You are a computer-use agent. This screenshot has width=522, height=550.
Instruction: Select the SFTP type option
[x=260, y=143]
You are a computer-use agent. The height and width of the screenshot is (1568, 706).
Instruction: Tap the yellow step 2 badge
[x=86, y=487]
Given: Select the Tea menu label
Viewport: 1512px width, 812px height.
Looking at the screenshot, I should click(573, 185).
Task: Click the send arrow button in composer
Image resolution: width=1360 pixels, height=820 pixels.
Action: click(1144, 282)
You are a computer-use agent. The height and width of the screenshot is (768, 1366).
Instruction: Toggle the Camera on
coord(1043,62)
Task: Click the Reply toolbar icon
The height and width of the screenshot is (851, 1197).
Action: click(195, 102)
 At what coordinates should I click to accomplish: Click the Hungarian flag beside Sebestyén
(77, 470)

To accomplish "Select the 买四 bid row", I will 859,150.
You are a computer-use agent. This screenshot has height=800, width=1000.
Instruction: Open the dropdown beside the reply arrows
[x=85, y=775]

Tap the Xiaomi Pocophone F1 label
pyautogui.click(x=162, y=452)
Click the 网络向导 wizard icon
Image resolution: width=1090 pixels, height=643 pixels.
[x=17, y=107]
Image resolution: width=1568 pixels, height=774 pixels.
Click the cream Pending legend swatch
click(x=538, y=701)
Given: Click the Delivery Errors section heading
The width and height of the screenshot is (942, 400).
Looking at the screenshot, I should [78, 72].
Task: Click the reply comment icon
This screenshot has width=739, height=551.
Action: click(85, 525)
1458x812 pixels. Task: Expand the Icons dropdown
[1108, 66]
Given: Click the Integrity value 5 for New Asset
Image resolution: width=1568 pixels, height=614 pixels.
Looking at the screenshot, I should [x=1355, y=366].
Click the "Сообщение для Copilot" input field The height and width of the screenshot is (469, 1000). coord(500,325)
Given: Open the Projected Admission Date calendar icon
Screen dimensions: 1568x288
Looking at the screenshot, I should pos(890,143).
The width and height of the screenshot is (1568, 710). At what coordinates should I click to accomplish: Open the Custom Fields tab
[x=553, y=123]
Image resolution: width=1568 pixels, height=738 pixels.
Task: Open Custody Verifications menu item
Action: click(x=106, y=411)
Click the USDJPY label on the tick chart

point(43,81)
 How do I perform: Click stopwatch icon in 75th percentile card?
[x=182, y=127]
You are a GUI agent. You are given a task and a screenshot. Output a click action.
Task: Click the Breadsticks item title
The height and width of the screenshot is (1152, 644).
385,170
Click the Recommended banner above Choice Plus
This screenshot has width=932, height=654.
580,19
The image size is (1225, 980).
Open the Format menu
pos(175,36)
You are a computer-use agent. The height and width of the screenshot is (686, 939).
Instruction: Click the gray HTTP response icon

☆ ☆ ☆ ☆ ☆ ☆ ☆

▸ Assigned task:
Reproduce the final stretch of the data above: every line from the one holding "The height and width of the screenshot is (1152, 644)." through the end, inclusive, exactly as written and nothing else.

▸ Response for this exercise:
The height and width of the screenshot is (1152, 644).
385,170
Click the Recommended banner above Choice Plus
This screenshot has width=932, height=654.
580,19
The image size is (1225, 980).
Open the Format menu
pos(175,36)
You are a computer-use agent. The height and width of the screenshot is (686, 939).
Instruction: Click the gray HTTP response icon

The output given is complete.